Feature selection refers to techniques that select a subset of the most relevant features (columns) for a dataset. Fewer features can allow machine learning algorithms to run more efficiently (less space or time complexity) and be more effective. Some machine learning algorithms can be misled by irrelevant input features, resulting in worse predictive performance.

For more on feature selection generally, see the tutorial:

RFE is a wrapper-type feature selection algorithm. This means that a different machine learning algorithm is given and used in the core of the method, is wrapped by RFE, and used to help select features. This is in contrast to filter-based feature selections that score each feature and select those features with the largest (or smallest) score.

Technically, RFE is a wrapper-style feature selection algorithm that also uses filter-based feature selection internally.

RFE works by searching for a subset of features by starting with all features in the training dataset and successfully removing features until the desired number remains.

This is achieved by fitting the given machine learning algorithm used in the core of the model, ranking features by importance, discarding the least important features, and re-fitting the model. This process is repeated until a specified number of features remains.

When the full model is created, a measure of variable importance is computed that ranks the predictors from most important to least. […] At each stage of the search, the least important predictors are iteratively eliminated prior to rebuilding the model.

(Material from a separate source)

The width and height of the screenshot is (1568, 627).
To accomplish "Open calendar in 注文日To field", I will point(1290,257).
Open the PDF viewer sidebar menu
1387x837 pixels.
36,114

— Pages 494-495, Applied Predictive Modeling, 2013.

Features are scored either using the provided machine learning model (e.g. some algorithms like decision trees offer importance scores) or by using a statistical method.

The importance calculations can be model based (e.g., the random forest importance criterion) or using a more general approach that is independent of the full model.

— Page 494, Applied Predictive Modeling, 2013.

Now that we are familiar with the RFE procedure, let’s review how we can use it in our projects.

RFE With scikit-learn

RFE can be implemented from scratch, although it can be challenging for beginners.

The scikit-learn Python machine learning library provides an implementation of RFE for machine learning.

It is available in modern versions of the library.

First, confirm that you are using a modern version of the library by running the following script:

# check scikit-learn version
import sklearn
print(sklearn.__version__)

Running the script will print your version of scikit-learn.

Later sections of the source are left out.